Namun, jika rasa suka itu ternyata bertepuk sebelah tangan maka yang terjadi adalah neraka dunia. Layu sebelum berkembang, bahkan hidup seolah-olah tiada makna. Semua harapan sirna, bahkan rasa suka itu mungkin akan berubah menjadi benci luar biasa. Tetapi, jika rasa suka itu muncul dari jiwa yang paling dalam, niscaya ia akan tetap terus berkembang walau tak bisa selalu bersama. Karena suka tak semestinya berhujung dengan ikatan kebersamaan sepanjang zaman.
Rasa suka yang betul-betul tulus dari dalam jiwa, bukan ternodai oleh hawa dunia, bukan pula oleh kepentingan sesaat semata serta bukan untuk memaksa orang yang disuka. Walau rasa ini tak ada respon darinya, atau jawaban hampa sekadar ianya tidak mau menyakiti Sang Penyuka, terimalah ia dengan penuh keikhlasan.
“Pada akhirnya, hanya bisa memandang dari kejauhan...” itu kata yang muncul dari jiwa yang paling dalam. Memang, suka itu tidak harus memiliki. Tetapi ia perlu implementasi dan bukti hakiki dari Sang Penyuka kepada Yang Disuka. Memang, terasa sakit untuk dicerita, seiring bertambahnya usia rasa suka itu mungkin akan berubah menjadi lebih melihat realita.
Memandang orang yang disuka dari kejauhan bisa jadi adalah sekadar pelampiasan atas “Kasih Tak Sampai” yang ia rasakan. Memang, terlalu sakit untuk diingat dan dirasakan. Tetapi manusia juga punya pilihan dan kehidupannya masing-masing sehingga ia juga berhak menerima, menolak atau atau membiarkan rasa itu hilang dengan sendirinya.

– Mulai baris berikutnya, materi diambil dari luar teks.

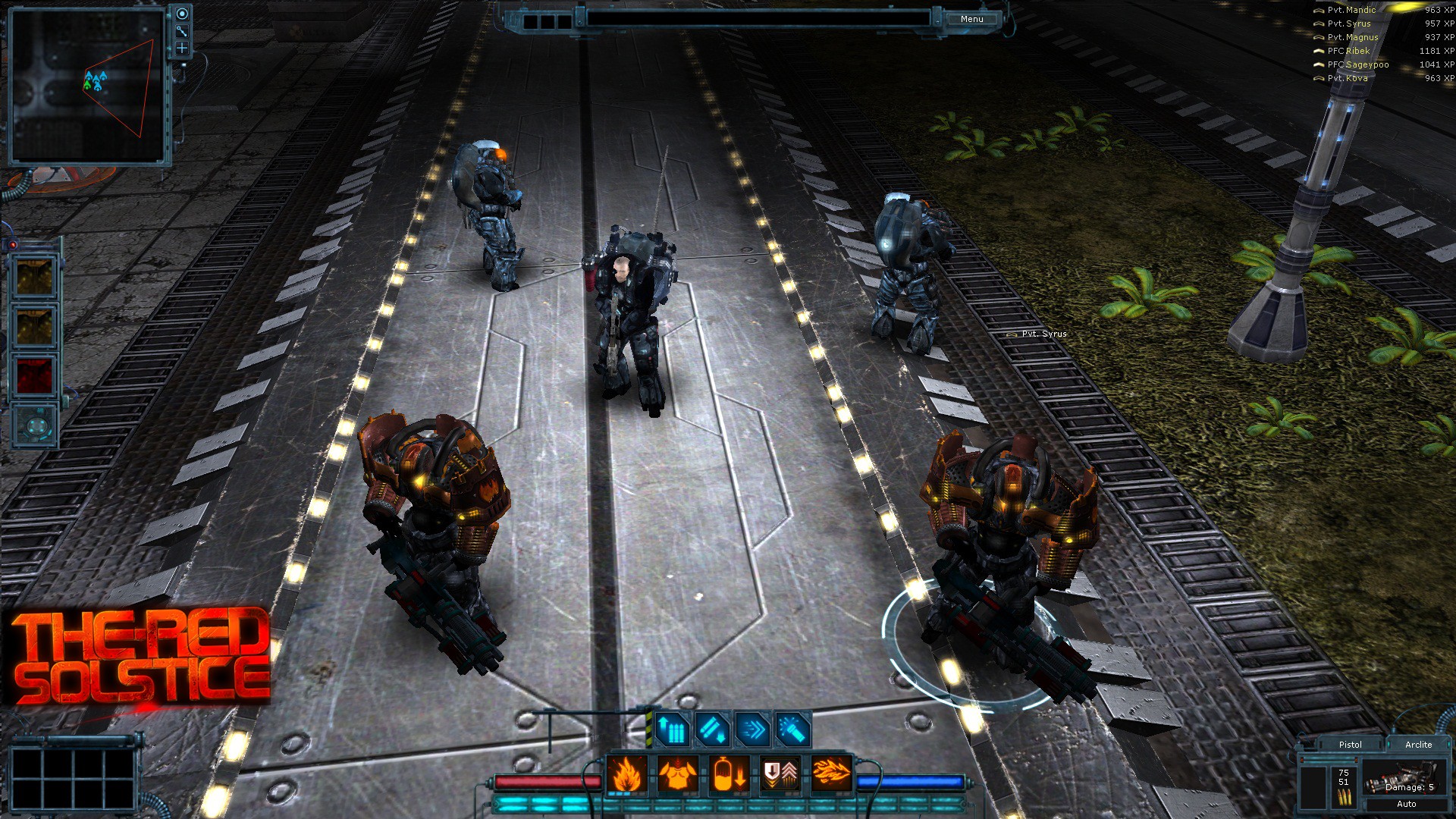
Task: Select the shield and chevrons ability
Action: coord(780,775)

Mungkin bila seseorang itu punya rasa yang lain, ia akan sekadar “menghargai” supaya tidak muncul rasa kecewa. Lagi-lagi terimalah itu sebagai sebuah realita...
Akhirnya, rasa suka yang kita miliki adalah anugerah dari Allah Ta’ala. Suka dan kagum kepada orang lain itu adalah fitrah manusia, namun bila ternyata orang yang kita suka acuh tak acuh dan membiarkan rasa suka ini melayang entah kemana maka terimalah itu semua. Jadi rasa itu sebagai kekuatan baru, untuk terus mengisi kehidupan ini. jangan matikan rasa itu, jaga, pelihara dan biarkan ia memberi warna dalam kehidupan kita. Walau pada akhirnya, hanya bisa memandang dari kejauhan... itu sudah cukup membuktikan bahwa kita memiliki rasa.

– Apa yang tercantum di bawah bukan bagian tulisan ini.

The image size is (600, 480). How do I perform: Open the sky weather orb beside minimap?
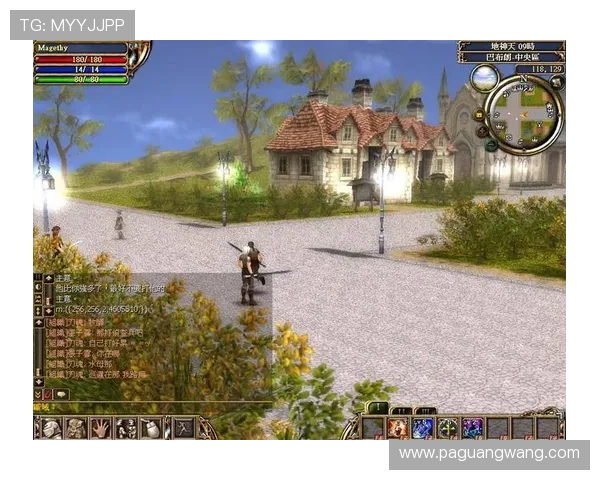(484, 78)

Jika memang ia adalah takdirNya maka semoga di suatu masa hatinya akan terbuka menerima rasa kita. Jika rasa itupun tak ada dalam dirinya maka semoga akan datang kepada kita seseorang yang memiliki rasa yang sama dengan apa yang ada pada kita.

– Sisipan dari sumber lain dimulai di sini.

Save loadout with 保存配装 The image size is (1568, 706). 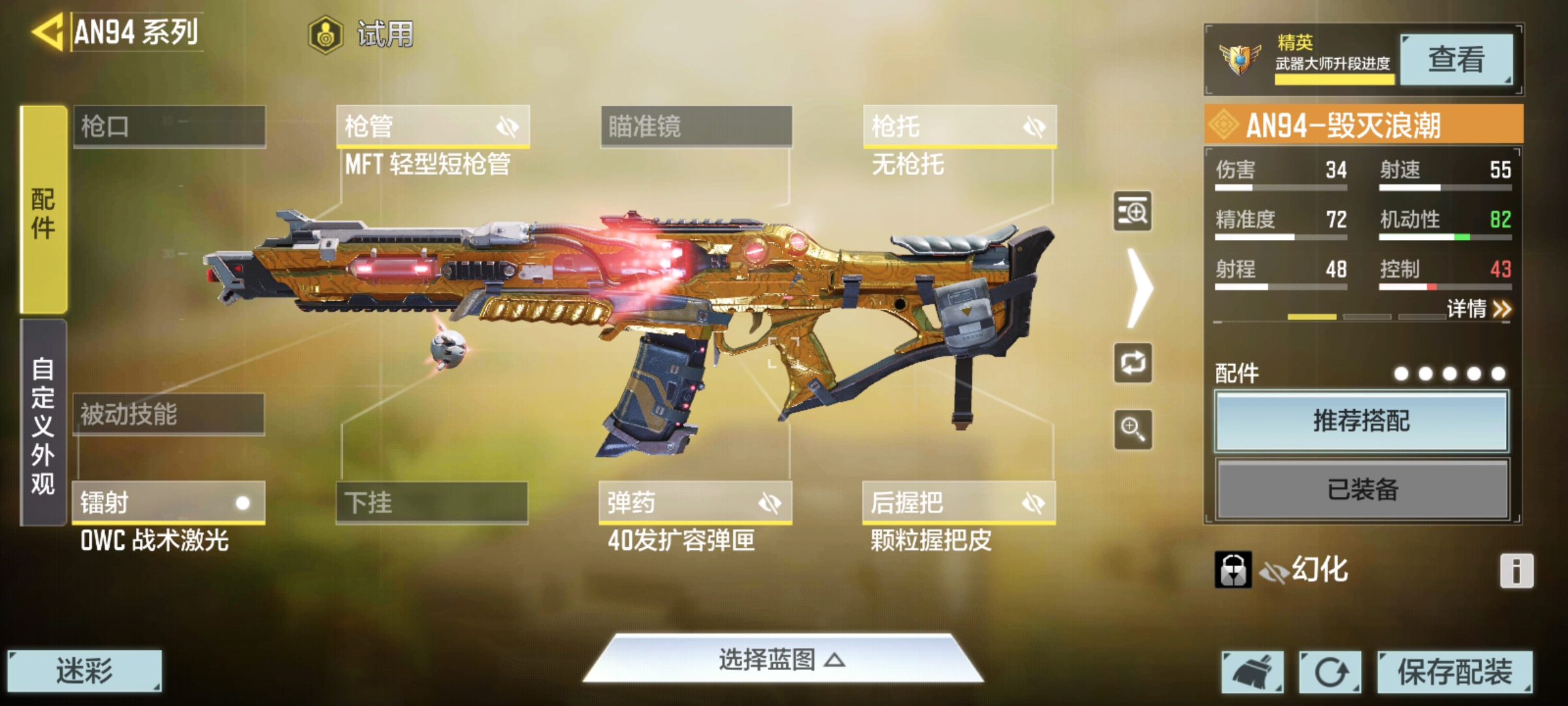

Kepada orang-orang yang pernah kita rasa maka jangan pernah ada rasa selain rasa yang telah ada sejak awal mula. Ini adalah anugerah dan takdir dariNya, selama tidak ada unsur hawa yang mendominasinya. Semoga...  Bogor, 29 Juni 2020.

Tidak ada komentar:

Posting Komentar

Please Uktub Your Ro'yi Here...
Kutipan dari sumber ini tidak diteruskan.